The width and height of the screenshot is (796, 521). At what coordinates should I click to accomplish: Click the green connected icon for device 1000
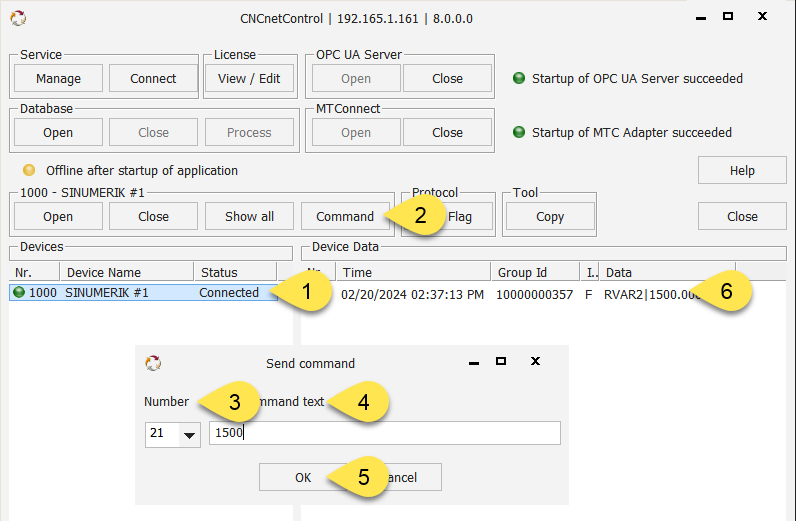[19, 293]
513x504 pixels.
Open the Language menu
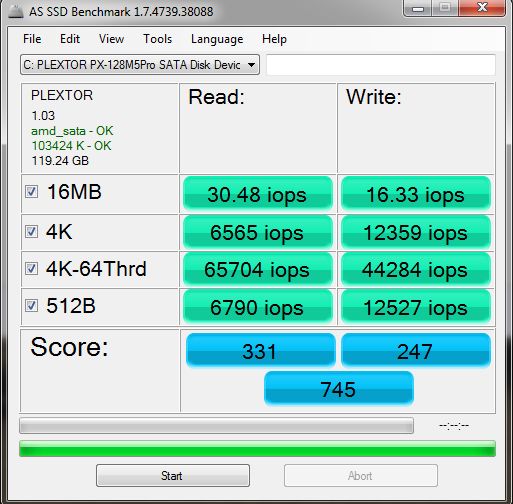(x=217, y=39)
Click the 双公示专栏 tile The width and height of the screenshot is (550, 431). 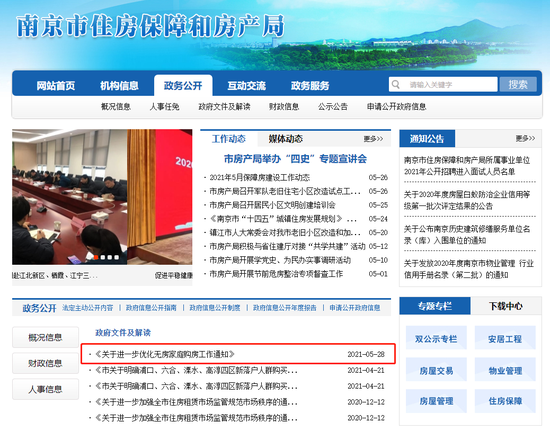point(436,339)
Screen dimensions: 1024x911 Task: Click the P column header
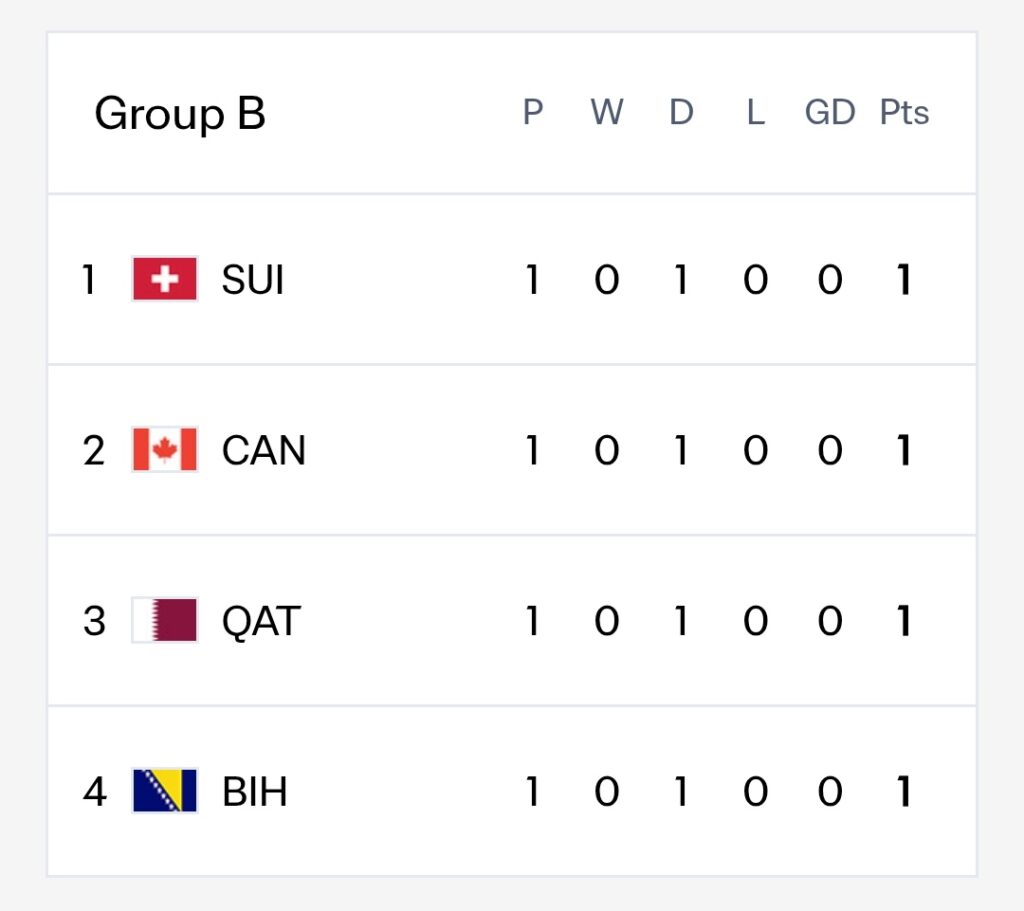(x=532, y=112)
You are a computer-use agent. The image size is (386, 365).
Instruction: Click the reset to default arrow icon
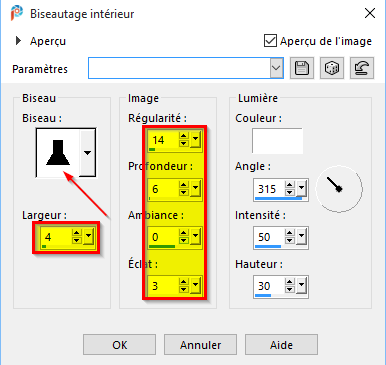coord(362,68)
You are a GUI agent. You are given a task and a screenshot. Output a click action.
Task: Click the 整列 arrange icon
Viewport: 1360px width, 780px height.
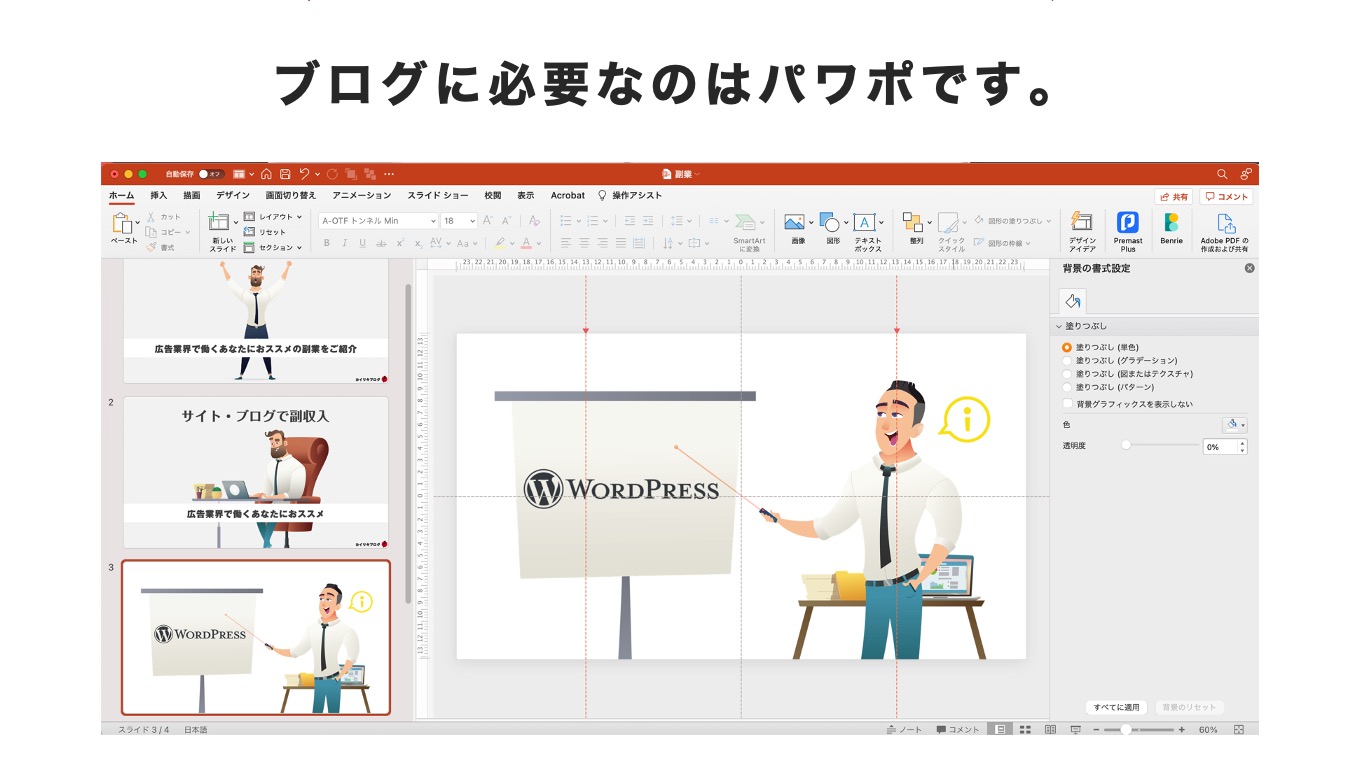tap(911, 220)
********
→ **TASK INSTRUCTIONS**
Count the lines in the data above that contain the string "agent", treating uppercase and lowercase as different, and give only that number.

→ **ANSWER TO THIS TASK**
2